Aspect-Oriented Software Development (AOSD) aims at solving the problem of encapsulating crosscutting concerns, which orthogonally crosscut the components of a system, in units called aspects. This encapsulation improves the modularization of a system and in consequence its maintenance and evolution. In this work, the authors propose a systematic process for the migration of object-oriented systems to aspect-oriented ones. This migration is achieved in two main phases: crosscutting concern identification (aspect mining) and code transformation (aspect refactoring). The aspect mining phase is based on dynamic analysis and association rules to identify potential crosscutting concerns. The aspect refactoring phase, on the other hand, uses inference rules to identify the refactoring that can be applied. The whole process is described and its application on a real system is assessed.
TopIntroduction
One of the main problems that software developers have to deal with is the unexpected and continuous evolution inherent to all software systems. This evolution implies that successful software systems must change or become less satisfactory (Lehman & Belady, 1974). Improving the separation of concerns (Parnas, 1972) in those software systems is likely to ameliorate their adaptability for changing environments. This separation of concerns is of vital importance in order to avoid many of the problems that complicate software engineering: degradation of software comprehensibility, invasive modifications due to maintenance and evolution tasks, reduced reusability of the developed artifacts and limited traceability (Tarr, Ossher, Harrison, & Sutton, 1999).

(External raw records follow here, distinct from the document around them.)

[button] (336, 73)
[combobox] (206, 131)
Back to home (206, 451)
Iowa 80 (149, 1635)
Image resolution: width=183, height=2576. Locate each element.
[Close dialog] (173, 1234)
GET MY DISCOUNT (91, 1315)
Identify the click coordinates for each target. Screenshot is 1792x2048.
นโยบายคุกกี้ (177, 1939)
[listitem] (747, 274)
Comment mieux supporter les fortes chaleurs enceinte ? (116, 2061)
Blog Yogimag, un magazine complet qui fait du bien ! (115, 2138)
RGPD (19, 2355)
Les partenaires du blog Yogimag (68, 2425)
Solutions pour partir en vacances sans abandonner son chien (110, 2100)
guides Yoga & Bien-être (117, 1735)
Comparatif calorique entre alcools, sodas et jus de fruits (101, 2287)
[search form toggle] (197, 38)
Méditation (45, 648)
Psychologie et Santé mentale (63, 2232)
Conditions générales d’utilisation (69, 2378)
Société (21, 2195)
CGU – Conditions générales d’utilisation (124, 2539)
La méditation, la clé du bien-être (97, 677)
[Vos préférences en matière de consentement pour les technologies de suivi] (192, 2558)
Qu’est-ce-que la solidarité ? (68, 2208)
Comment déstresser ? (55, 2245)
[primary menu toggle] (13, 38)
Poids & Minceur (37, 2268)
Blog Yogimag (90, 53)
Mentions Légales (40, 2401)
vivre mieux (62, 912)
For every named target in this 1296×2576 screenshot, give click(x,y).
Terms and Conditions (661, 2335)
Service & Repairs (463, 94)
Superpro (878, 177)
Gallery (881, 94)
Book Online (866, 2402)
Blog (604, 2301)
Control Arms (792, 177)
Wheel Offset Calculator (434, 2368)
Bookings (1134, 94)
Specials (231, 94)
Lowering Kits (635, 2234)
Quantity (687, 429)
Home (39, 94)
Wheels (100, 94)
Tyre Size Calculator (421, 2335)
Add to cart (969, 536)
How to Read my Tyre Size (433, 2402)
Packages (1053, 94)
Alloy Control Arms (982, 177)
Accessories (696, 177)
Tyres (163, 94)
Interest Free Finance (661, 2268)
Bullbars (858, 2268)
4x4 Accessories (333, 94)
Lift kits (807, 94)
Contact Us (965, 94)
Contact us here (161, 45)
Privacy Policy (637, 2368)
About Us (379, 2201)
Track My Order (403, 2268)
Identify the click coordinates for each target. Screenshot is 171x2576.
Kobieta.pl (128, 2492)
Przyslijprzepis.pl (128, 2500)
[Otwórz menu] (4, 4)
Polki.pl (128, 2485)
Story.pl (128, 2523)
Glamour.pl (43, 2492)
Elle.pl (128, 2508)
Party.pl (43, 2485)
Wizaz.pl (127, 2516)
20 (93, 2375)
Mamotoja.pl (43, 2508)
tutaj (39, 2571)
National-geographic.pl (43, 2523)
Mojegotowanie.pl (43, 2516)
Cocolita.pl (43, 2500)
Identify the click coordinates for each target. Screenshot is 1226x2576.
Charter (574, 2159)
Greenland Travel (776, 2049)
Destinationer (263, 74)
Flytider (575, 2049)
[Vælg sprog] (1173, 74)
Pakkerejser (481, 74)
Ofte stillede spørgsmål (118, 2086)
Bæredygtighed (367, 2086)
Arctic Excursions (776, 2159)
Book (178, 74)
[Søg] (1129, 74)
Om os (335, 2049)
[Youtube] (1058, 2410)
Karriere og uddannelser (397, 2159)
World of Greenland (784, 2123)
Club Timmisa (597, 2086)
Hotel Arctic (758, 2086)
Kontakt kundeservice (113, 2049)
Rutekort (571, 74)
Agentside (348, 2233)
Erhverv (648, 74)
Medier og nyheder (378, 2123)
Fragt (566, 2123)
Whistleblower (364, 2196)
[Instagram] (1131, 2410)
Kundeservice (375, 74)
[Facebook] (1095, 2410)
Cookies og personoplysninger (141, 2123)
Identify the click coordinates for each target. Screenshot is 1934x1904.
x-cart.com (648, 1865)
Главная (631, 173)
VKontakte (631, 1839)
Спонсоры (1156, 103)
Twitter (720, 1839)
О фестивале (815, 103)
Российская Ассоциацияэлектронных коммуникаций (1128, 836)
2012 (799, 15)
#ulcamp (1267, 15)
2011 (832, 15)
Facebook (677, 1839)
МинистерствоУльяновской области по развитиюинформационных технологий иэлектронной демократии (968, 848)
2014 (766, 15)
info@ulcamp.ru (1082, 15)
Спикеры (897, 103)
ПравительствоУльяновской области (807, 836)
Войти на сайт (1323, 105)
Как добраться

Aspect-Oriented Programming (AOP) (Kiczales et al., 1997) is a programming paradigm that promotes the separation of concerns in software systems. Particularly, AOP provides mechanism for the correct encapsulation of crosscutting concerns. Such concerns crosscut the dominant decomposition of the application restricting the separation of concerns on software. For instance, tracing, persistence or synchronization are common examples of crosscutting concerns. Code related to these crosscutting concerns can show two symptoms of bad modularization: it can be scattered over the whole project or it can be tangled with other code (Hannemann & Kiczales, 2001). AOP introduces a new modularization unit, called aspect, whose goal is the encapsulation of these crosscutting concerns.
The migration of an object-oriented software system into an aspect-oriented one is far from being a trivial task. Due to the large size of the implementation and the lack of sound documentation there is a need for tools that automate the identification, quantification and refactorization of crosscutting concern into aspects of the new systems. A first step towards achieving this goal is to discover the different crosscutting concerns present in the code, in order to decide whether they are aspect candidates for a future system. The task of identifying the crosscutting concerns that are amenable for an aspectoriented implementation is called aspect mining (Kellens, Mens & Tonella, 2007). Transforming those crosscutting concerns to aspects of the new systems is regarded as aspect refactoring (Kellens, Mens & Tonella, 2007).
This work presents a comprehensive approach to perform the gradual evolution of an object-oriented system to an aspect-oriented one. The proposed approach aims at assisting the developer in: performing the evolution process, automating most tasks involved in this process, taking advantage of precise aspect mining techniques, and applying different types of aspect refactorings. We argue that the migration from an OO system to an AO one improves the structure and quality of the software, and thus eases software evolution. Besides, we believe that the provision of semi-automated support to help the developer to discover crosscutting concerns and to encapsulate them into aspects is beneficial. A novelty of the proposed approach is the use of dynamic analysis together with data mining techniques for identifying candidate aspects. In addition, an aspect refactoring process based on existing types of refactorings is presented, which automates the major steps of the migration.
The chapter is organized as follows. Firstly, the whole process is presented and its different steps are detailed. Next, the aspect mining and refactoring techniques are introduced and explained through a toy example. The following section presents the results of applying the full migration process on real software system. Afterwards, the related work is presented and the conclusion and future works are drawn.